IPPs continue to see stable earnings. Both MALAKOF and YTLPOWR had seen stable earnings following the completion of the former’s planned and unplanned outages in 2020 while YTL has seen turnaround of its PowerSeraya on improved business environment in Singapore and continued narrowing losses from YES as higher subscriber base boosted economics of scale. Having said that, with 75%-owned 640MW GB3 and Prai Power Plant seeing their PPAs expiring in Dec 2022 and Jun 2024 respectively, MALAKOF still need to build up new assets to bridge the impending earnings gap. On the other hand, with RM2.72b cash in hand from the disposal of ElectraNet, we believe YTLPOWR will continue to look out for new investment and in the past, the YTL Group has always expanded during economy downturn. Meanwhile, PESTECH’s key projects namely ODM and Tatay projects in Cambodia, and MRT locally are advancing to higher stages which mean overall better margins in FY22. Going forth, current order-book of RM2.0b will keep them busy for the next 2-3 years. We still like the stock as a niche utility infrastructure play.

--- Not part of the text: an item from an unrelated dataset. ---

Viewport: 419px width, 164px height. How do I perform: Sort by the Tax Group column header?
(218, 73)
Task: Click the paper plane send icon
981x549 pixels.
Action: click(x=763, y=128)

Source: Kenanga Research - 4 Apr 2022
Interesting because one would think Kenanga acts in the interest of the investing community. It is impossible that Kenanga does not know that PESTECH is under MACC investigations for MRT 2 project.
Kenanga, who are you truly looking out for?
2022-04-08 12:35
Wanwarta
Pestech target 1.11? With the current investigation by macc for the bribery cases for the mrt2 and MAHB project? Seriously?